Après le retour des détecteurs à Terre, l'analyse de l'ensemble de données a été effectuée par des équipes de scientifiques de l'Ifj PAN à Cracovie, le Centre aérospatial allemand (DLR) à Cologne et à l'Université de Vienne. La conclusion était que les dosimètres individuels portés à l'intérieur de la station par l'équipage avaient surestimé la dose réelle mesurée par le mannequin d'environ 15%. Cependant, lors des sorties dans l'espace, cette surestimation a dépassé 200%.
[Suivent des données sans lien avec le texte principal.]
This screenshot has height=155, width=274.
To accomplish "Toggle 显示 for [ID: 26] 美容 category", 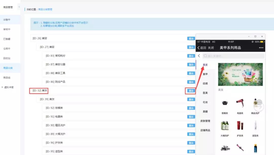I will click(x=191, y=38).
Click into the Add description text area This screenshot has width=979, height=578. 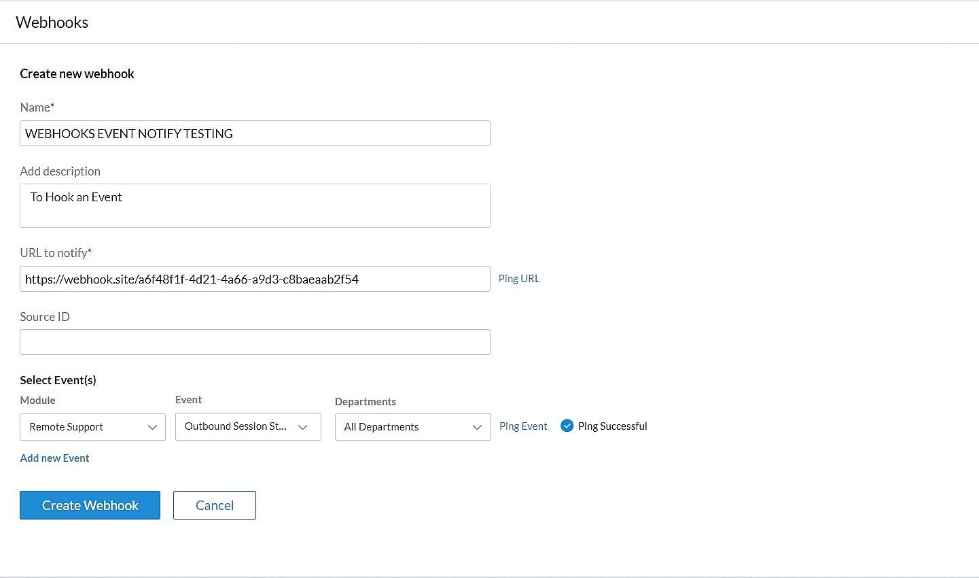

"Nous devons nous rappeler que les mesures réalisées dans le cadre de l'expérience Matroshka ont été effectuées en orbite basse, là où la magnétosphère de la Terre permet de réduire considérablement le nombre de particules chargées provenant du rayonnement cosmique. Dans l'espace interplanétaire, ce blindage naturel n'existe pas", remarque le Dr Bilski.


Sources :

>>> National Center for Biotechnology Information, U.S. National Library of Medicine :
"A numerical model of a human torso phantom and its application to effective dose equivalent calculations for astronauts at the ISS”
.

>>> Radiation Research Society :
"The MATROSHKA Experiment: Results and Comparison from Extravehicular Activity (MTR-1) and Intravehicular Activity (MTR-2A/2B) Exposure".

 
 

 
Structure intérieure du mannequin utilisé dans l'expérience Matroshka. Les tubes blancs
contiennent des ensembles de détecteurs thermoluminescents. (Source: DLR).